The sphere, among other purposes, serves as the foundation of many interesting examples of plain turning, among which, as in the Chinese ball and analogous works, it is used both as the envelope and as the gage for various forms turned within its substance; a few varieties of these, together with the employment of the sphere for the development of the five plantonic solids, may be briefly described as illustrations. In all these, the truth of the results depends entirely upon the accuracy of the original sphere; which however, may be produced by hand turning upon a system that affords a positive guide, and is consequently far superior to that of approaching the sphere through the polygonal section given to the material, described in a former chapter. The method pursued is the same for large or small diameters, for either hardwood or ivory, and will be conveniently illustrated by following the successive steps in turning a billiard ball, the sphere that is perhaps the most universally known and appreciated.

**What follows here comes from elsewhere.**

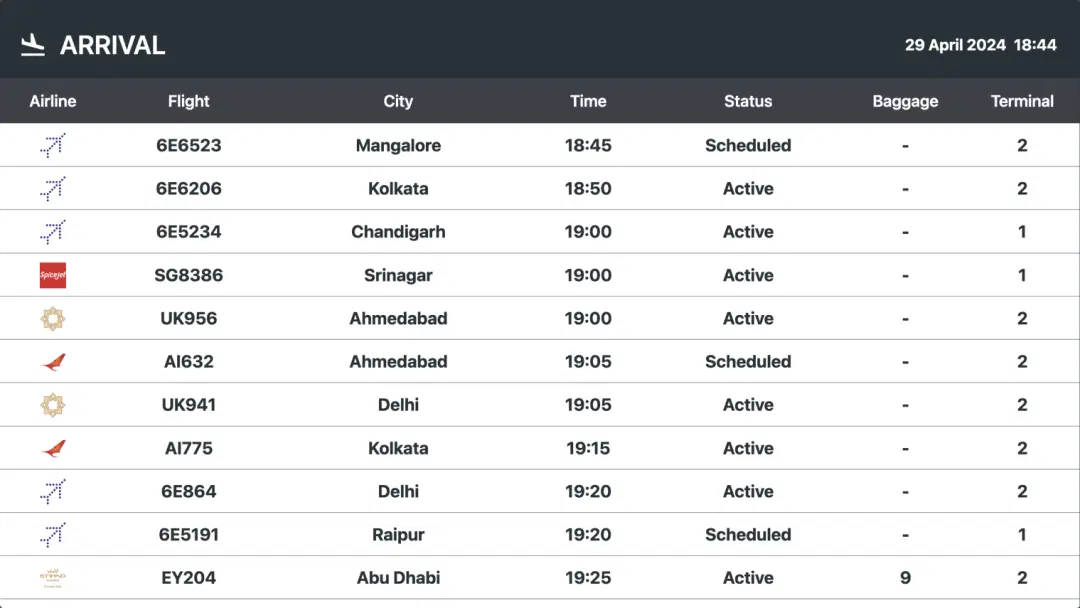Viewport: 1080px width, 608px height.
Task: Click baggage belt 9 for EY204
Action: tap(905, 578)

Judicious selection and preparation of the wood or ivory, is essential, that the accurate sphere produced, may suffer the least possible subsequent interference in permanency of form, from the natural and inherent contraction of these materials. The precautions to be observed will be first separately considered.
The structure and consequent changes of form that take place in wood and ivory, have been described at some length in the first volume of this work. Contraction and density, two of the qualities there referred to, exercise a very appreciable and unfortunate effect upon the sphere; but, as they are invariably present in either material, it becomes necessary so far as possible, to evade or counteract their effects. Either material as produced by nature, considered in the form of a cylinder the lengthway of the grain, consists of an accumulation of longitudinal fibres, more closely bound together or denser around a center than at the circumference. This center of density may be nearly in the axis of the cylinder, a b, fig. 538, and as in the section fig. 540; or, more or less to one side, as in fig. 539. After being cut or opened, and the exterior reduced to the circular form, the material dries or seasons from contact with the atmosphere, by the gradual evaporation of the contained moisture. During which natural process, all the fibres contract around the center in the transverse direction, c d, and rather considerably, when compared with their contraction in length a b, in which direction they diminish very slightly. The shrinkage always preserves the same ratio, and the process, although diminishing in effect with time, is long, and may be considered as almost indefinite.

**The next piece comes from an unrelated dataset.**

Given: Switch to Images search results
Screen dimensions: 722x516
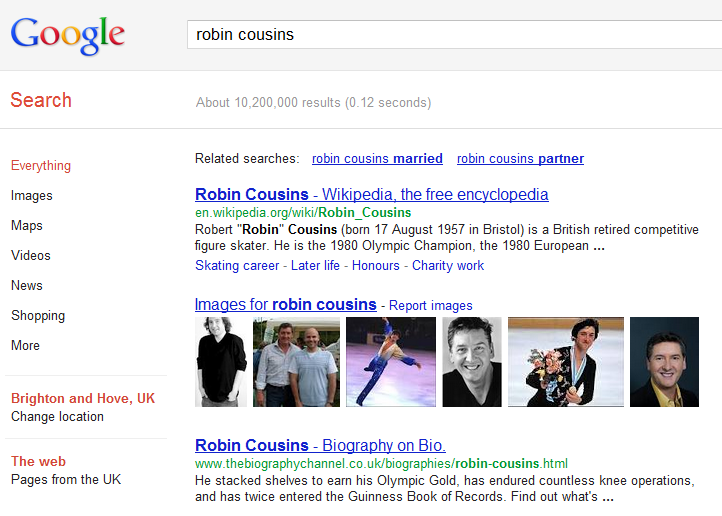Looking at the screenshot, I should (32, 196).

The unequal contraction between the long and the transverse section of the material cannot be avoided; the hardwood sphere therefore, is at first only turned as a rough approach to the spherical form, and is then left to season. To attempt greater exactness would be useless, as an accurate sphere made from insufficiently seasoned material, would rapidly become an oblate spheroid, of longer diameter through the axis a b, in which direction comparatively little contraction takes place. The roughed out sphere, its entire surface being exposed to the atmosphere, contracts more rapidly than the cylinder. It is left to season as long as may be necessary, which depends upon the dryness of the wood previously to the first turning; and it should be kept in a dry place free from heat or draught, either of which may possibly cause it to split. The hardwood sphere may be finished at the second turning, or, if greater permanency be required, after further preparation as with the billiard ball.
The thorough seasoning of billiard balls is of the first importance, and hardly too much care or time can be given to it, so as to reduce the possibility of contraction in the finished balls to a minimum. The ivory ball after it is first roughed out, should be allowed to remain at least six months to shrink or season; it should then be turned a second time, with care to approach the spherical form, and to equalize the length of the axis, a b, fig. 538, to the diameter of the circumference c d. This second turning should leave the ball about one sixteenth of an inch larger than its proposed finished diameter.
An entirely fresh surface being thus exposed to the atmosphere, the ball again contracts on that account, and also from the constant but diminishing action of the material, and it should now again be left for six months. It is then turned a third time, when most of the material removed comes from about the ends of the axis a b; leaving it less than one thirty second above its finished size and a fairly accurate sphere. It is still advisable to allow the ball a further period of seasoning, before it is finished to size by a fourth turning; and a ball thus prepared is usually very permanent in form. But even with these precautions, it is good practice to leave the finished balls a trifle larger than their reputed size, that after they have been some time in play and have become acclimatized to the temperature of the billiard room, they may be once more corrected, to render them still more permanent and accurate. This long and careful preparation is too frequently curtailed; it is however the only means of counteracting the natural shrinkage of the ivory, and when neglected, the billiard balls cannot remain true.
The growth of ivory and of most of the hardwoods, takes place by the deposition of the fibres, layer after layer around a center; and in both, in some measure from the compression of the external layers and from other causes, the material is denser the nearer it is to the center. It is not usual however that the growth of the layers is quite concentric, that is, that the rings are equally distant at all parts from the center of the growth; which center also, is not necessarily central to a transverse section of the tree or tooth. In ivory, the section is always more or less oval, while in wood, it is frequently very irregular.